Regressamos à questão inicial. Num mundo complexo, fragmentado, à mercê de forças aparentemente inexoráveis, a mente humana é o garante da tradição de liberdade individual e direitos sociais que herdámos do iluminismo e que gerou uma era história única de prosperidade e diminuição de desigualdades. Ideias que estão correntemente sob ataque cerrado de forças que visam meramente maximizar lucros a curto prazo, a qualquer custo. Num ambiente de complexidade crescente as capacidades cognitivas e críticas são o garante individual das liberdades. Cada vez que cedemos, que nos deixamos levar por mais um serviço digital deslumbrante que em nome da comodidade substitui algo que nos obrigava a dar voltas à cabeça ficamos um passo mais próximos da incapacidade de compreender e agir no mundo que nos rodeia. Tal como os inuits da ficção sobre GPS. A educação tem aqui um papel preponderante, e não surpreende que seja uma das áreas que está sob ataque mais cerrado pelos cães de fila dos plutocratas. O modelo iluminista de uma educação global, que dê a todos ferramentas básicas para a futura cidadania, é uma ameaça clara aos interesses que se reclamam herdeiros da tradição liberal mas que visam apenas reforçar os privilégios de uma elite global.
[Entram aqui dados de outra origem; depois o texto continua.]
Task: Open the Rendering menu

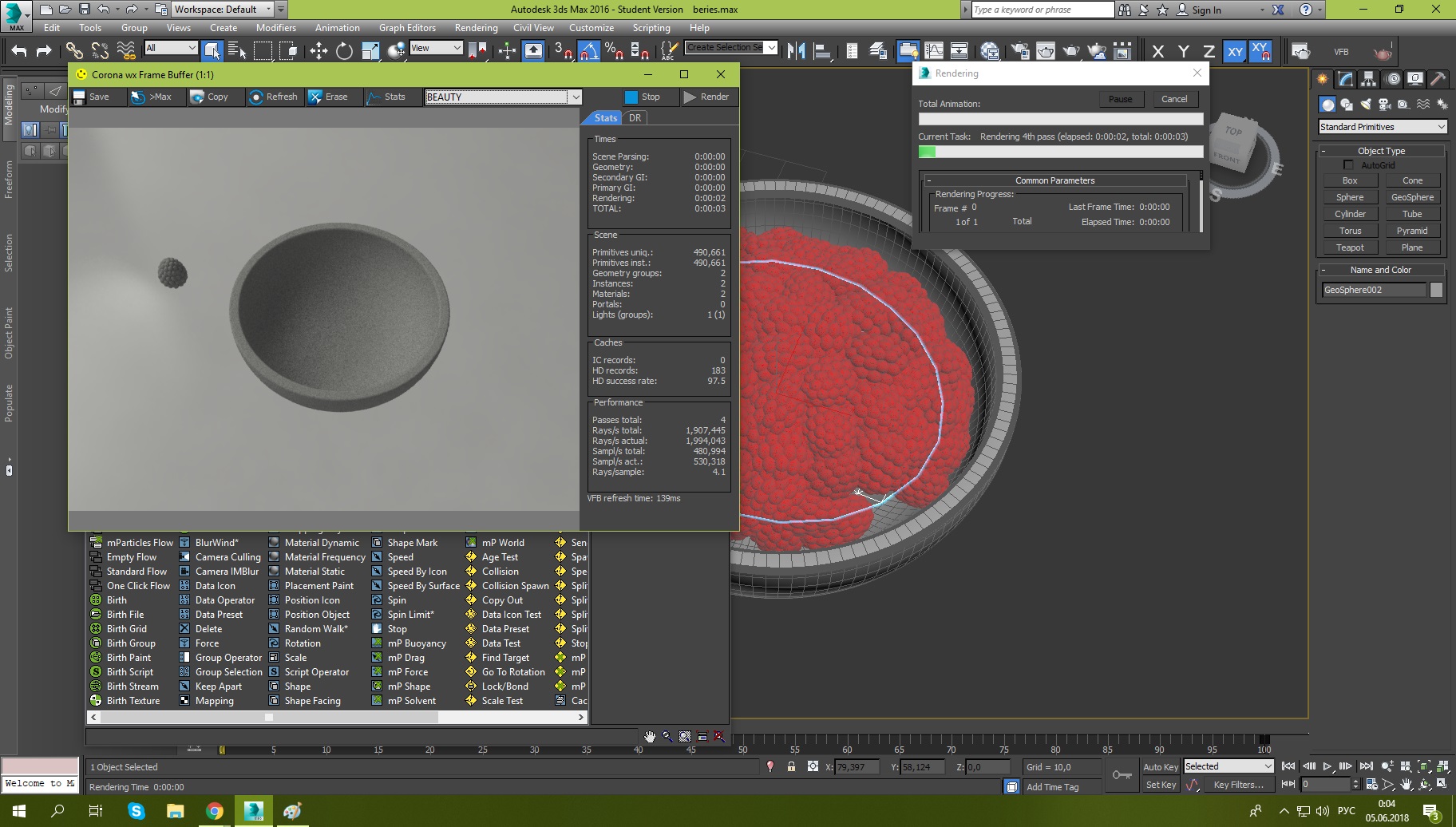Action: tap(476, 28)
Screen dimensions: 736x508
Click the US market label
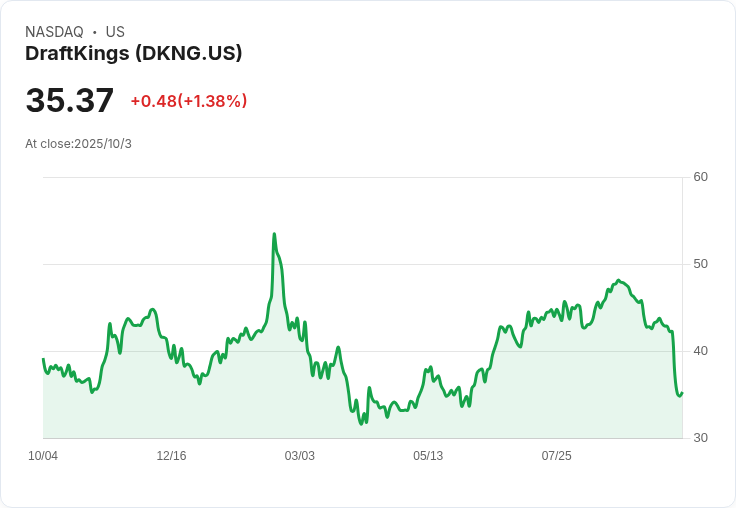click(x=115, y=32)
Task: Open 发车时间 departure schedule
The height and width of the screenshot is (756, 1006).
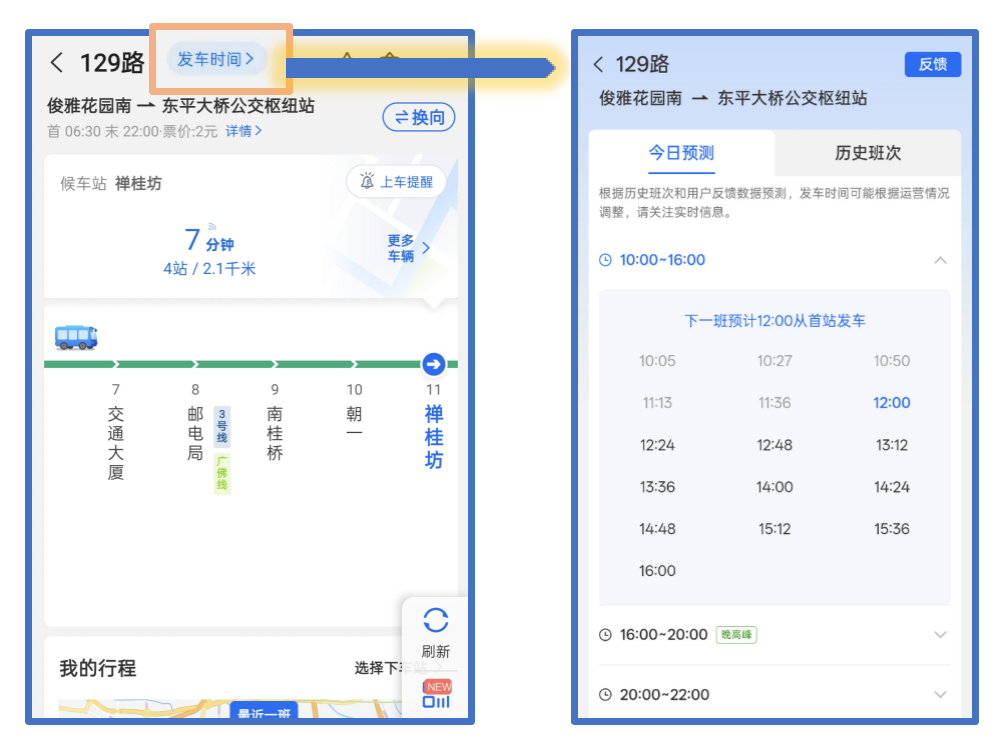Action: click(216, 59)
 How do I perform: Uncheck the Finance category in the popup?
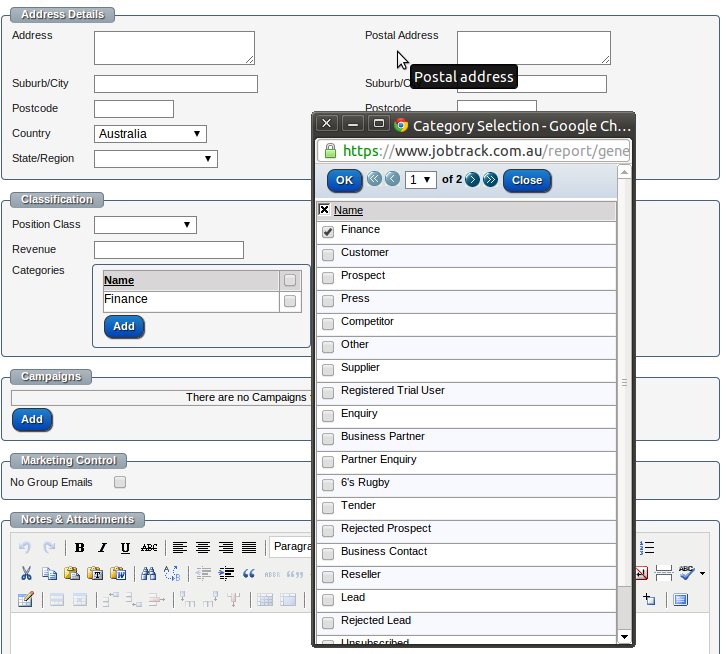click(328, 232)
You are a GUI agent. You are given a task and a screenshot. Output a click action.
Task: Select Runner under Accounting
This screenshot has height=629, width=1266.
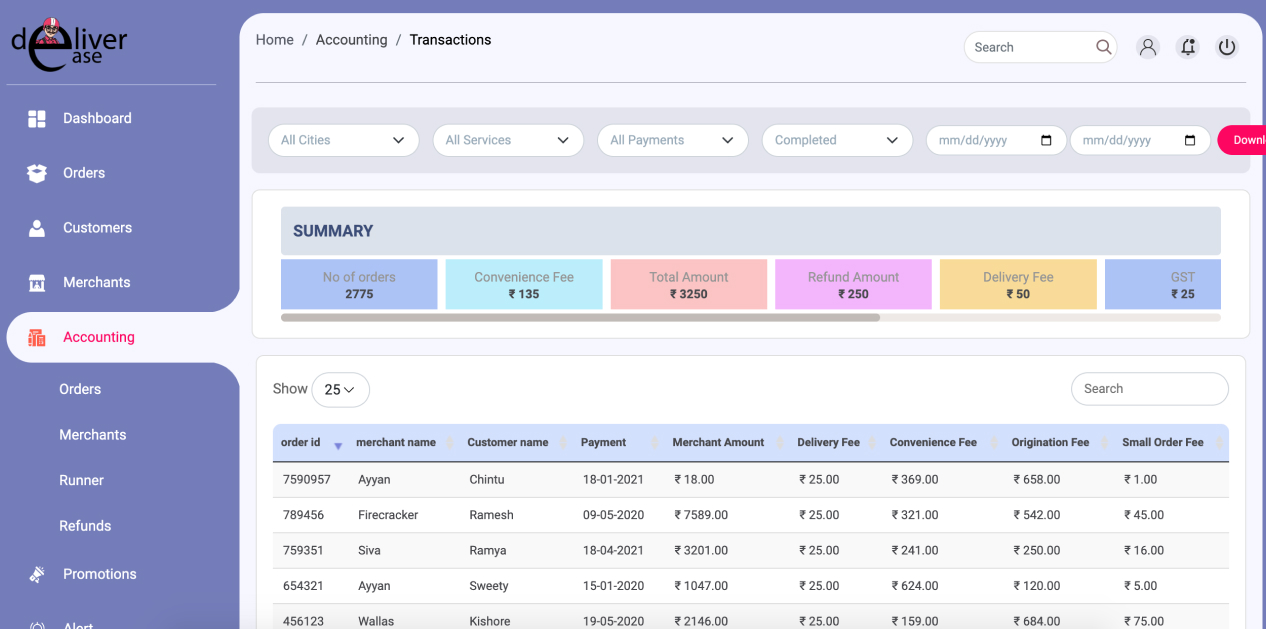(x=81, y=480)

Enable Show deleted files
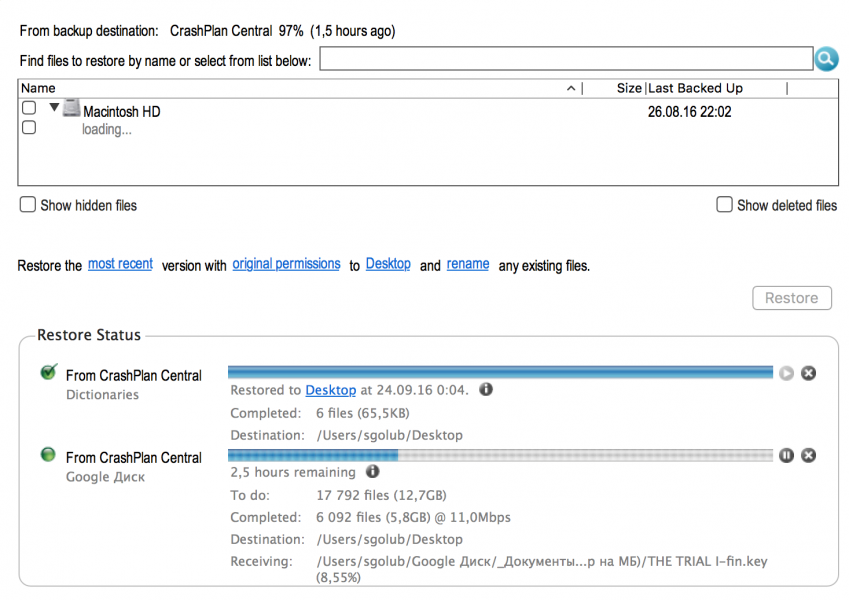click(725, 205)
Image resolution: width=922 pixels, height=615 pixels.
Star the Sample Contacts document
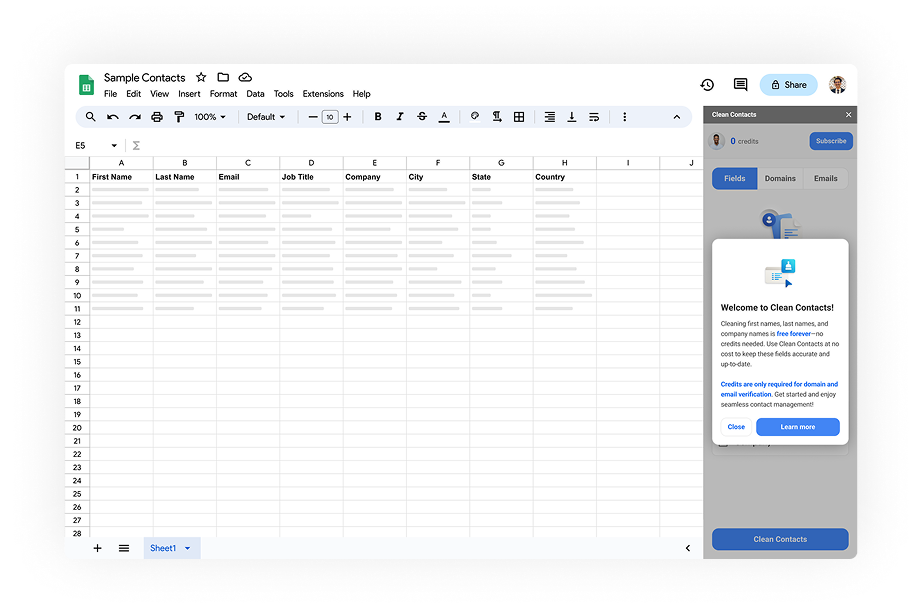tap(201, 77)
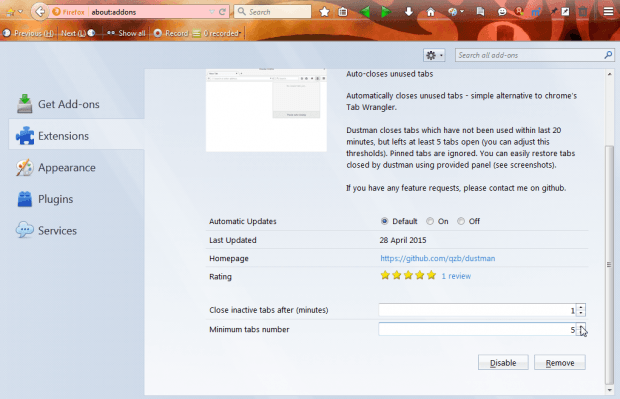Click the search magnifier in add-ons search
Viewport: 620px width, 399px height.
coord(608,55)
(Quanto à design fiction,  confesso que cada vez mais partilho da opinião do Bruce Sterling: é a mais interessante (e acutilante) FC contemporânea. Com a agravante de ser feita por tipos que se estão nas tintas para visões grandiosas do futuro humano; estão apenas a analisar e extrapolar os inesperados impactos culturais de tecnologias progressivamente pervasivas. Talvez esta linguagem vernacular se sobreponha às estruturas clássicas do género pelo efeito de estilhaçamento de estruturas narrativas que pulverizou a linearidade observado por Douglas Rushkoff no livro Present Shock. O ritmo rápido e intermitente, conceitos híbridos sintéticos, não linearidade e aura provocatória destes vídeos parece-nos mais adequado a extrapolar e reconceber futuros possíveis do que as estruturas narrativas clássicas da Ficção Científica. Curiosamente o melhor destas ficções é FC pura, infodumps conceptuais que não são atrapalhados por histórias clássicas de aventuras. O sonho está na pureza da ideia.)